Em terras Em todas as fronteiras Seja bem vindo quem vier por bem Se alguém houver que não queira Trá-lo contigo também

A Música Portuguesa

Em terras Em todas as fronteiras Seja bem vindo quem vier por bem Se alguém houver que não queira Trá-lo contigo também

«A Bela de Moscovo» ao som do hino soviético com letra de Rui Veloso

No teatro tudo pode acontecer e, em Moscovo, uma prostituta soviética vê-se mergulhada num mundo cruel enquanto sonha viver num país longínquo onde se canta em português, com música de Rui Veloso.

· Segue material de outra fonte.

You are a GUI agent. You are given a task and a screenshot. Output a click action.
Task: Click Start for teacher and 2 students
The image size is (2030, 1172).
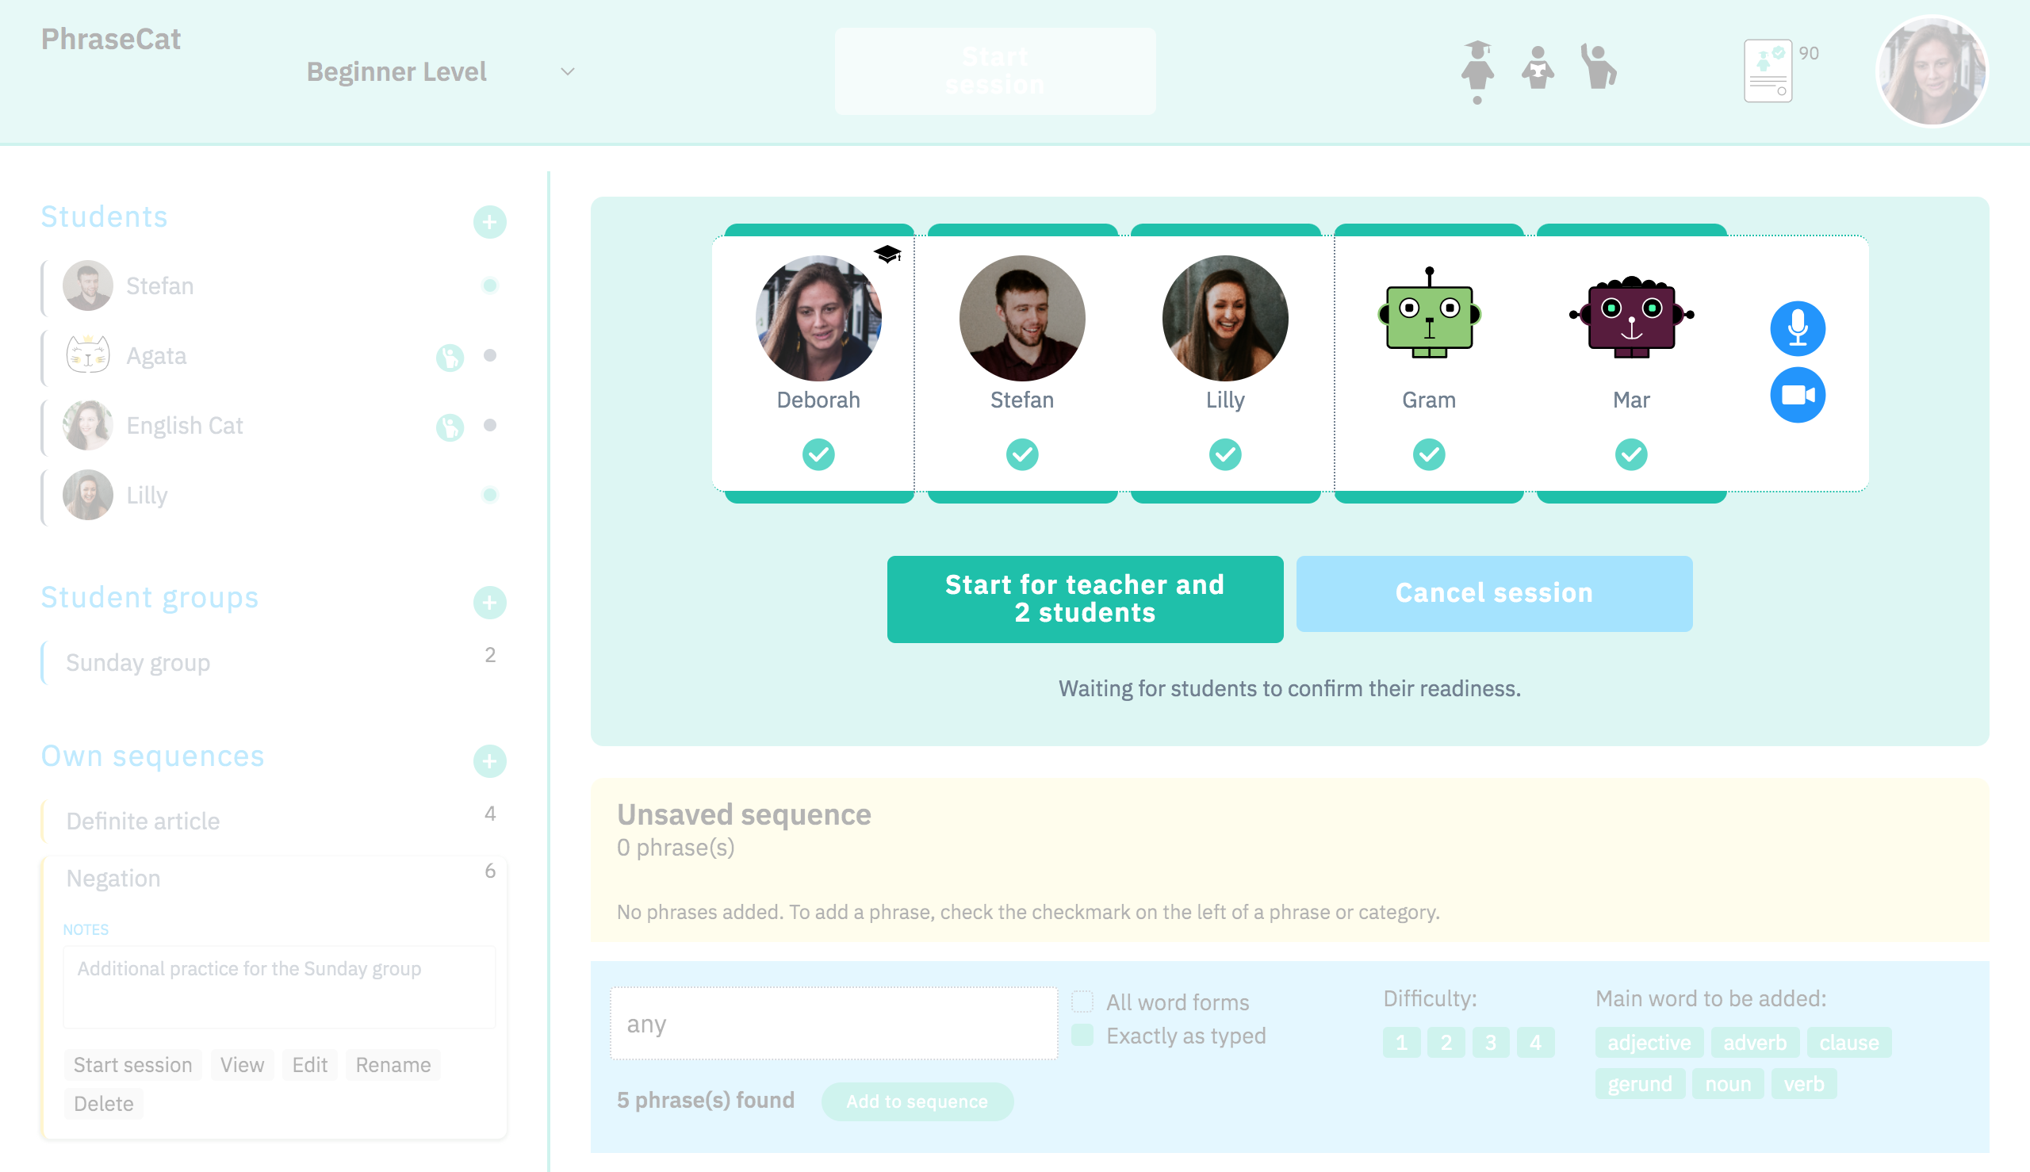pyautogui.click(x=1084, y=596)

A peça de teatro "A Bela de Moscovo", levada atualmente ao palco pelo Centro Teatral Gogol, de Moscovo, inclui temas como “A Paixão”, de Rui Veloso e Carlos Tê, traduzidos para russo, num trabalho feito por Rinat Valiulin, a pedido da realizadora da peça, Jenia Berkovitch.

 

O tradutor frisou que tinha trabalhado ‘às cegas’, sem saber a intenção da realizadora: "Não sei porque é que ela escolheu a língua portuguesa para as canções". Mas a realizadora tem uma explicação. "As canções têm letra portuguesa, porque se trata de uma língua desconhecida, de um país longínquo e inacessível, como qualquer outro e como era tudo para quem morava, então, neste país dos sovietes, por trás da cortina de ferro", explicou Jenia Berkovitch.

 

A peça baseia-se na obra homónima do conhecido escritor soviético e russo Victor Ierofeev, escrita no início dos anos 80 do século XX, mas só publicada 10 anos depois, devido à resistência da censura comunista. O romance foi depois traduzido para várias línguas, tendo sido publicado em Portugal pela editora Gradiva.

 

A personagem principal, Irina Tarakanova, é uma jovem provinciana que vai para Moscovo para conquistar um lugar, mas vê-se mergulhada no mundo cruel e implacável da prostituição. Durante o decorrer da história, a personagem lança sobre os espetadores uma enxurrada de revelações, numa linguagem dura e inaceitável num país onde se dizia que "o sexo não existe".

 

Irina, papel interpretado pela jovem atriz russa Ekaterina Steblina, divide-se entre o sonho de uma vida de luxo, o desejo de amar e a vontade de salvar a Rússia.

 

O clássico escritor russo Fiodor Dostoevski defendia que "a beleza salvará o mundo", mas a heroína de Ierofeev mostra que não é assim, mesmo considerando-se uma nova Joana d'Arc.

 

Desesperada, Irina refugia-se num mundo irreal, onde interpreta conhecidas canções soviéticas, mas com letra em português: "Três dias felizes", "Lavanda", "Corre o Rio Volga".

 

A única forma de superar o desespero e a loucura é a morte: "Eu, Irina Vladimirovna Tarakanova, também Joana d'Arc, Virgem de Orleães, em parte Maria do Egito, russa, grávida, sem partido... aceito casar-me com o meu noivo querido, Leonardo da Vinci, antigo pintor italiano, atualmente um corpo anónimo e inquieto. O casamento realiza-se no meu apartamento".

 

O espetáculo termina com Irina Tarakanova a interpretar o hino nacional soviético, no qual o texto é substituído pela letra da conhecida canção de Rui Veloso "A Paixão (segundo Nicolau Viola)".

 

Por estranho que pareça, a letra transmite, na cena final, todo o horror da protagonista, forçada pelo regime e pelas circunstâncias a perder o seu bebé (uma filha?) e a sua própria vida, incapaz de mudar nada nela: "Tu eras aquela que eu mais queria (…), mas esse teu mundo era mais forte do que eu...".